Good News as Conservationist Rush to Protect the African Elephant

Elephants are among the few animals that have their emotional characteristics almost close to ours. They have a beautiful spirit that emanates from them, and they live in strong family units. Their beauty fascinates millions all over the world. They are known to be intelligent and social animals. However, their numbers are decreasing as the day passes. Africa’s elephants are in danger of becoming extinct due to increased poaching. Thousands of animals are killed on an annual basis, and the rate that they are decreasing is alarming, and according to a study conducted recently, African elephants could become extinct within 15 years if proper measures are not taken.

The reactions about the decreasing rate of the elephants were newly sparked by the death of Satao II, Africa’s oldest and largest elephant, in March.
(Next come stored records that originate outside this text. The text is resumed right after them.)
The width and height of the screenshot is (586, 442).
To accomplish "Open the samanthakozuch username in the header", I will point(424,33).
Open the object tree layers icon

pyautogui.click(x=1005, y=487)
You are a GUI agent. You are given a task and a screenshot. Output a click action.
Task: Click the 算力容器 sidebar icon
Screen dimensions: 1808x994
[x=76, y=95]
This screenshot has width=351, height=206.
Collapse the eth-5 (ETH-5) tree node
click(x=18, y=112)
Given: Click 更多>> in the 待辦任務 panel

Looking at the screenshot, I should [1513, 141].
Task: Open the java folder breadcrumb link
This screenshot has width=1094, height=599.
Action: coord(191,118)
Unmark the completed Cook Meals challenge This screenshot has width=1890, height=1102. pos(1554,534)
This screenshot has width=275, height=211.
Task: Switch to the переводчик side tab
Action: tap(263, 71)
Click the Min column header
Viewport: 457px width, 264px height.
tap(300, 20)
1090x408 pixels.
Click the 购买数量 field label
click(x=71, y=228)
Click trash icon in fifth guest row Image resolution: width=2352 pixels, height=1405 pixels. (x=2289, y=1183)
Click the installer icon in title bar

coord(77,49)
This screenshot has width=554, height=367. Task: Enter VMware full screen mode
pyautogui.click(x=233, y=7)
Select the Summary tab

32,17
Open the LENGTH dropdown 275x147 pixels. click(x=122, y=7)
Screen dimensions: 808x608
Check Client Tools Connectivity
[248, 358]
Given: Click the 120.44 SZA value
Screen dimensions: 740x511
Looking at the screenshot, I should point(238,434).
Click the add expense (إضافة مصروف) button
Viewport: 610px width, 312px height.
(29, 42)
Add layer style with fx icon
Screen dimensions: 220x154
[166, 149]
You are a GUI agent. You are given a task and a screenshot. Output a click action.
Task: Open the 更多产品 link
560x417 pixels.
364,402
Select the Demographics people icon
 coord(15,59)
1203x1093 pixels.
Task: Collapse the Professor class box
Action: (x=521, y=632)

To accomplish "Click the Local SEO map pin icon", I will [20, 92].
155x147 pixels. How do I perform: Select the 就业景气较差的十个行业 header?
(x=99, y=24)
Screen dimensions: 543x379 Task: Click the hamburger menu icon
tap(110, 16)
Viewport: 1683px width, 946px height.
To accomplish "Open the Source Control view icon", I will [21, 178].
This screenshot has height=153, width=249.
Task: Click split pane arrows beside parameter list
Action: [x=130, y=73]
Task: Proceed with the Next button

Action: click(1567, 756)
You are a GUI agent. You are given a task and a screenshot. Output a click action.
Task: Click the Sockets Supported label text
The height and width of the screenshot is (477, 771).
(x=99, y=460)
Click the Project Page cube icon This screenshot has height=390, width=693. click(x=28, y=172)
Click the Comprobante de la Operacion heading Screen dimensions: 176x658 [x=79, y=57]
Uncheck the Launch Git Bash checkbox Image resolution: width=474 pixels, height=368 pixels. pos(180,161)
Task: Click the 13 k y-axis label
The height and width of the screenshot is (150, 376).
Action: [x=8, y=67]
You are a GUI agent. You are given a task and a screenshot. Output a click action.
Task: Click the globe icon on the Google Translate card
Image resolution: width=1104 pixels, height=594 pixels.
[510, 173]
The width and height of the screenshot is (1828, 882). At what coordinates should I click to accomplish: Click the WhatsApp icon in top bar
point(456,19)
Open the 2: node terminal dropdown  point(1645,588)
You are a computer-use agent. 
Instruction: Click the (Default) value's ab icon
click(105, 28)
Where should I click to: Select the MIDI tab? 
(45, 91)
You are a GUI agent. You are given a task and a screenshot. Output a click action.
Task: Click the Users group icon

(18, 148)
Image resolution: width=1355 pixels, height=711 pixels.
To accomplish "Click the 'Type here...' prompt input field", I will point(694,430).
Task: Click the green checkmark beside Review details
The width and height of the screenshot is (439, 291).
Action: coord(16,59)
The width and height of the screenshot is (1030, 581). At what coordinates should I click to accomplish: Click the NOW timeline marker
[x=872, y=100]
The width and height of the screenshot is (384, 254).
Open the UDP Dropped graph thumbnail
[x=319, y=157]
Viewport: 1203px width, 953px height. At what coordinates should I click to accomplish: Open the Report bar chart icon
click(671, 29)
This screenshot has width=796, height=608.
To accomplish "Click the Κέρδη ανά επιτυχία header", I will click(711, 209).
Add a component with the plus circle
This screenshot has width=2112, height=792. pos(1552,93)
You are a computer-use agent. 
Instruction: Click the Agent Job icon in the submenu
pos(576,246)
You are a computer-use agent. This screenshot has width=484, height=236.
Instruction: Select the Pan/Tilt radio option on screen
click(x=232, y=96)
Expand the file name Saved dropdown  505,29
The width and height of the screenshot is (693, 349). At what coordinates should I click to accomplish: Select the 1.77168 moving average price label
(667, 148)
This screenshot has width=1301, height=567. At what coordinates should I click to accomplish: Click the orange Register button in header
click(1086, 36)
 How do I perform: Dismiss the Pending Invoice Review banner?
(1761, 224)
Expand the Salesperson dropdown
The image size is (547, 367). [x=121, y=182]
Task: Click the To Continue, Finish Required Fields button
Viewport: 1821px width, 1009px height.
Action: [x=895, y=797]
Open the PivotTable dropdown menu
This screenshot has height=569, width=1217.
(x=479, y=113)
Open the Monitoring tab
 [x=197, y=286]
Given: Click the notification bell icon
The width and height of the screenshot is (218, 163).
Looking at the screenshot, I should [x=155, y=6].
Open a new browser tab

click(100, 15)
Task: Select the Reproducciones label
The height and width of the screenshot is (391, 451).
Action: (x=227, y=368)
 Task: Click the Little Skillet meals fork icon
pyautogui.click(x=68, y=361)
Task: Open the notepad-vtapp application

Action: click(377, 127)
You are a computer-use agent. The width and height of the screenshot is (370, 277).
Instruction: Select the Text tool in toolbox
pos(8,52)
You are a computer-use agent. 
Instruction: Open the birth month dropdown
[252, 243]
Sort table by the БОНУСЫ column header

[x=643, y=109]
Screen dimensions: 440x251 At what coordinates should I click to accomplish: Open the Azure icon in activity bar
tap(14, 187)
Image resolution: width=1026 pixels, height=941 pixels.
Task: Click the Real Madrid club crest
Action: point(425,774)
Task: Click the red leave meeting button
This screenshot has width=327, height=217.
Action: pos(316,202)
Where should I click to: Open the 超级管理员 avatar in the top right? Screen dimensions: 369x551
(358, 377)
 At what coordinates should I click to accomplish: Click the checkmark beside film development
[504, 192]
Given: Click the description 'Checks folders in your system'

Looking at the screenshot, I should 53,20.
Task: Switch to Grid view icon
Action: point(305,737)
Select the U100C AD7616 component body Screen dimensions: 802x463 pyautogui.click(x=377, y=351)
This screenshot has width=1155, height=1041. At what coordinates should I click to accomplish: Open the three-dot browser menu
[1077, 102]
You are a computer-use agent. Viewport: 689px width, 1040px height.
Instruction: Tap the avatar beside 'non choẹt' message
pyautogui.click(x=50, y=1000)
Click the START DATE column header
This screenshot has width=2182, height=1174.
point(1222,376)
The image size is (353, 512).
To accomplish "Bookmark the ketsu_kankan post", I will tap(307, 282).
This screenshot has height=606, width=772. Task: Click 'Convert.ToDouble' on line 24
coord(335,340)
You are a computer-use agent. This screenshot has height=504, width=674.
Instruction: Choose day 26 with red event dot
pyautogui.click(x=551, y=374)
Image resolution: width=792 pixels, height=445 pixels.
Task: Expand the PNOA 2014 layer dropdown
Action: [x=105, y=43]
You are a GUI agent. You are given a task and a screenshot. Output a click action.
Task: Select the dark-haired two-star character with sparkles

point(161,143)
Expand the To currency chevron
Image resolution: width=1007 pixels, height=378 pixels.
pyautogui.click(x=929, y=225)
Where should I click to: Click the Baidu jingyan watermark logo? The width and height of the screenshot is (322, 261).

The elephant derived its name after another gigantic elephant that was killed in March 2014. The two were among the few elephants that had the largest tusks and were referred to as ‘big tuskers.’ The newfound attention on elephants has been centered on the illegal ivory trade. Even after banning international ivory trade in 1989, it is carried out in the deepest parts of Africa. It has been noted that China has been the largest market for ivory as the price of 1 kilogram of ivory may reach up to $1,100.

However, plans are underway to control poaching with the supports of more advocates than before. Governments in Africa are also taking significant steps to crack down poachers. Countries like Tanzania, Uganda, and Kenya have arrested more poachers than ever before, and this is after the three countries seized more than 40,000 kilos of ivory. This is the very first time when more ivory was seized in Africa than Asia, thus calling for action to discontinue the trend. Female elephants are at a higher risk than males because they have large tusks.